Bicyclists and others who attended the meeting were supportive. That included neighbors and RAP Board Member Nancy Powell.

“When you look at Riverside Avondale, there are really only a few streets that are wide enough that will allow this. We don’t have that many streets where that could happen, two six-foot bike lanes. I think that is something we should keep in mind and leverage the current assets we have,” Powell said.

Gretchen Ehlinger, a community participant, agreed. 

“We are a family of cyclists, and we don’t live there, we live across the river. Since those bike lanes have gone in, it has made it so much easier for our family to get into San Marco and get over the other side of the river. I grew up in Minneapolis and you can bike around the entire city. That has been amazing, to see the number of neighbors in the neighborhoods on bikes. We have done this for years, and you have so many people in and out of the Publix parking lot and it is nerve-wracking. I am in support of this to make this a more bikeable part of our city.”

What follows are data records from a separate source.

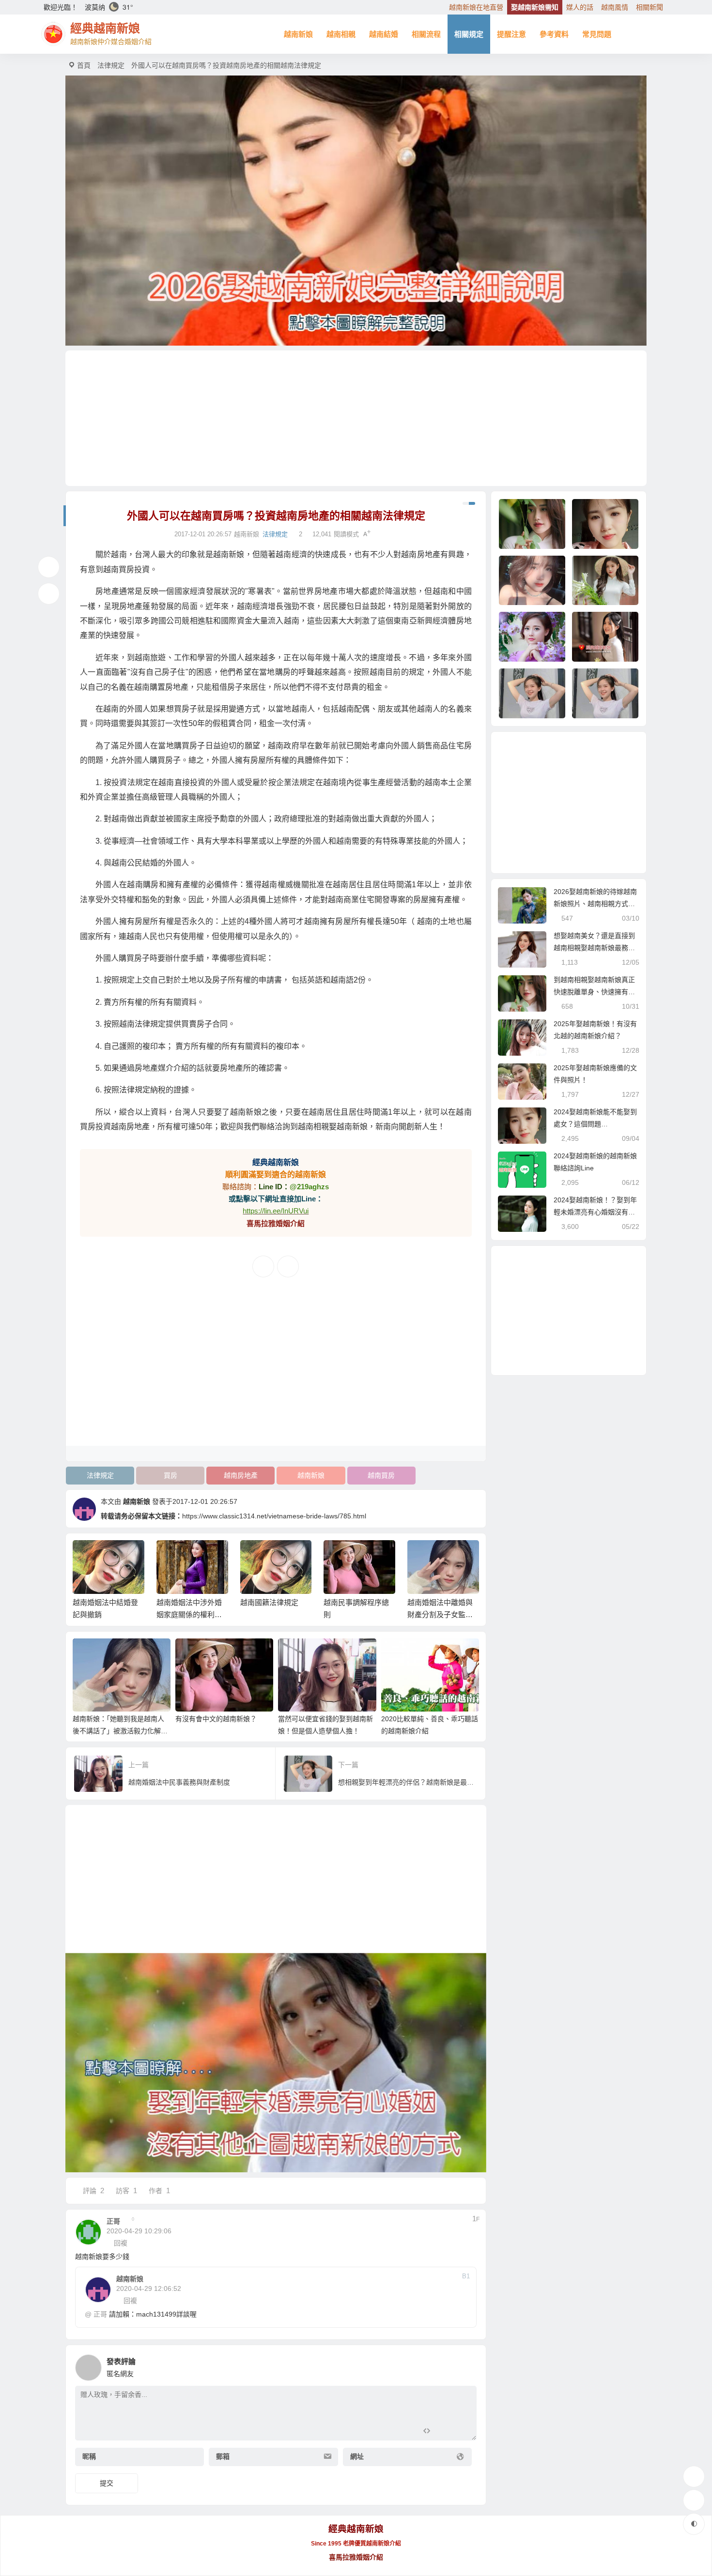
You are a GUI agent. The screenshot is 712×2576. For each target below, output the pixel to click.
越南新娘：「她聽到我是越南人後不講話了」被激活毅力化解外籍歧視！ (120, 1731)
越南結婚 (383, 34)
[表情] (444, 2432)
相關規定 (468, 34)
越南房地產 (241, 1475)
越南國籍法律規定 (269, 1602)
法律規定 (110, 65)
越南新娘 (298, 34)
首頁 (84, 65)
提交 (106, 2483)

DeFoor supported the project as did RAP, which DeFoor said means the project will move forward. “The RAP Board of Directors considered public comment and voted to support the plan,” said RAP Executive Director Warren Jones.

“You always have competing interests between the business parking and the residential parking and the bikes and the runners,” DeFoor explained. “I have to tell you: Change is hard, it just is. You have a lot of competing interests here. You have parkers, you have business owners, you have bikers, you have runners. We have to make a decision, and I think we need to do it now. If you take all of the interests with all the parties, I think the right decision is moving forward with it. If I am wrong – and I don’t think I am – but if I am wrong, we can address it, but everybody from the City – this is their expertise.”